Subscription lifecycle management
Push subscription lifecycle is managed automatically by the platform. When a browser subscription becomes invalid — because the user cleared their browser data, switched browsers, or the push service rotated the endpoint — the platform detects this at delivery time and removes the stale subscription rather than accumulating dead entries. Re-enabling push from settings registers a fresh subscription.
The subscription store is scoped to the user. Administrators do not have visibility into individual users' push subscriptions, consistent with the privacy boundary between a user's personal notification preferences and platform-level administration.
For platform administrators, the relevant control is not in push settings but in notification policy: which events generate notifications, and for whom. Those controls live in the notification and alert configuration surfaces. For a related perspective on real-time event delivery at the platform level, see real-time events over WebSocket.
Common questions
Does push work when the browser is fully closed? No. Browser push notifications require the browser to be running, though not necessarily in the foreground or with the dashboard tab open. If the browser is fully closed, notifications queue at the push service and may expire before the browser reconnects, depending on the time-to-live set by the push service. For critical alerts, email notifications provide a more reliable fallback.
Can I receive push notifications on my phone? Mobile browser push works on Android browsers that support the Web Push standard. On iOS, Safari supports Web Push for websites added to the home screen. The experience varies by browser and operating system version. The platform's push implementation follows the standard Web Push protocol, so support depends on the browser you use on your mobile device.
What happens to my subscription if I change browsers or reinstall? Each browser installation generates a new subscription. Changing browsers or reinstalling means your previous subscription is no longer valid, and push delivery to that browser will silently stop from the browser's side. The platform detects the stale subscription at the next delivery attempt and cleans it up automatically. To resume push on your new browser, visit notification settings and opt in again.

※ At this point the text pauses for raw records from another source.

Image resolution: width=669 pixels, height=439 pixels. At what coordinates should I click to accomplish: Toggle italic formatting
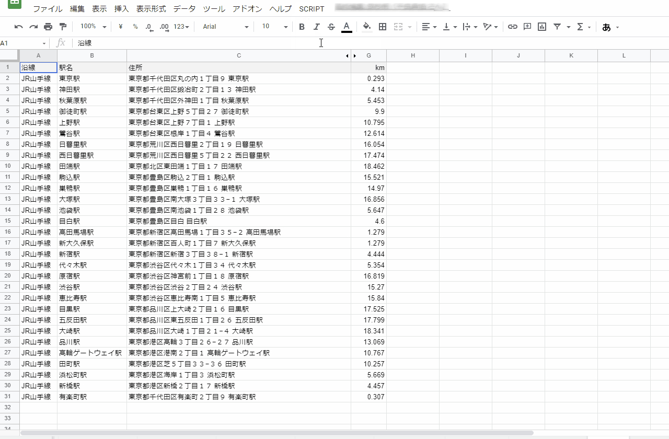(316, 27)
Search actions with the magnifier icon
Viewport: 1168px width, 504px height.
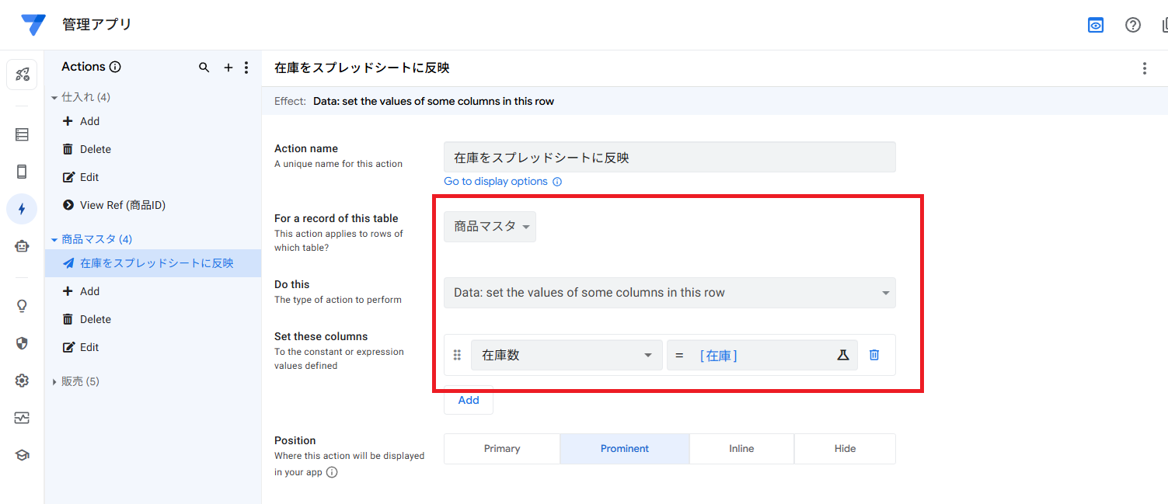(x=204, y=68)
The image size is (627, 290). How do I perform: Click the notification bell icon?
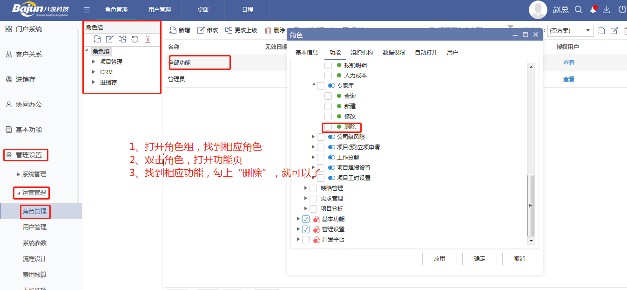tap(593, 9)
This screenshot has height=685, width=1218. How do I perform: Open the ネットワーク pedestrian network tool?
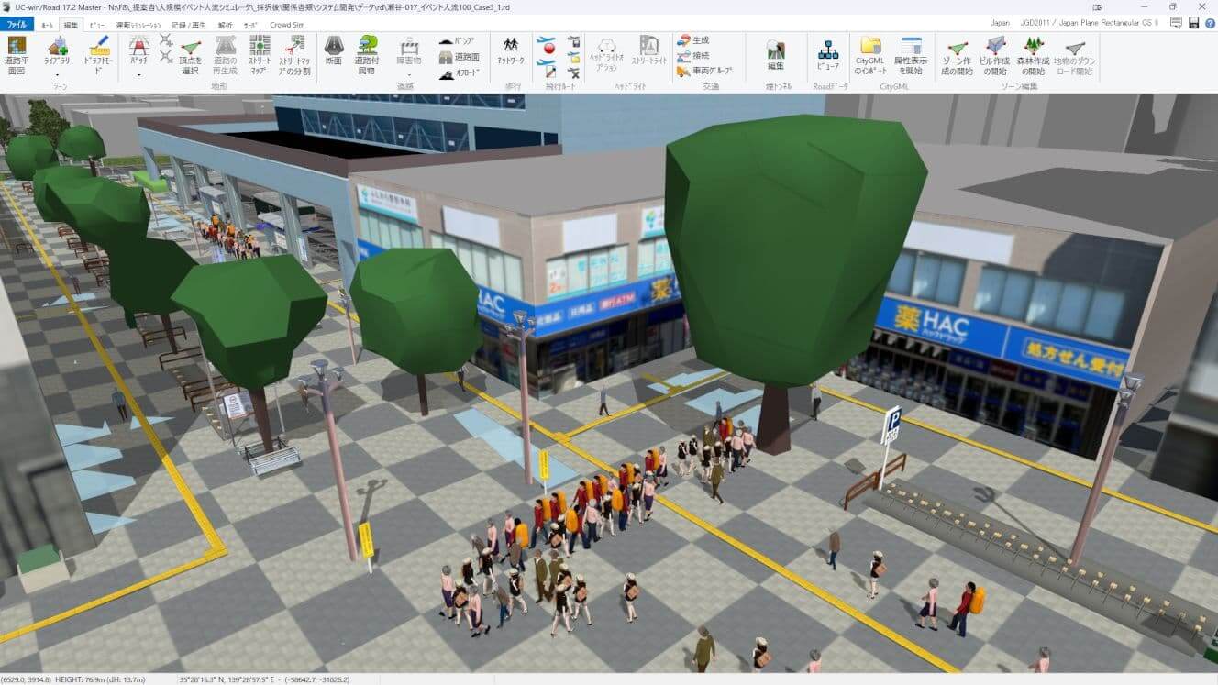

How does push fit alongside other alert channels for AI operations? Push is best for immediacy — it surfaces alerts at the OS level without requiring the recipient to be in any particular application. Email provides a durable, searchable fallback for recipients who are away from their desk or have the browser closed. Slack and other webhook-based channels work well for team-visible alerts where multiple people need to see the same signal. The most resilient setup uses push for the operator on call, email as the fallback, and Slack or a webhook integration for team-level visibility. For how to route alerts into external channels, see webhooks and SIEM forwarding.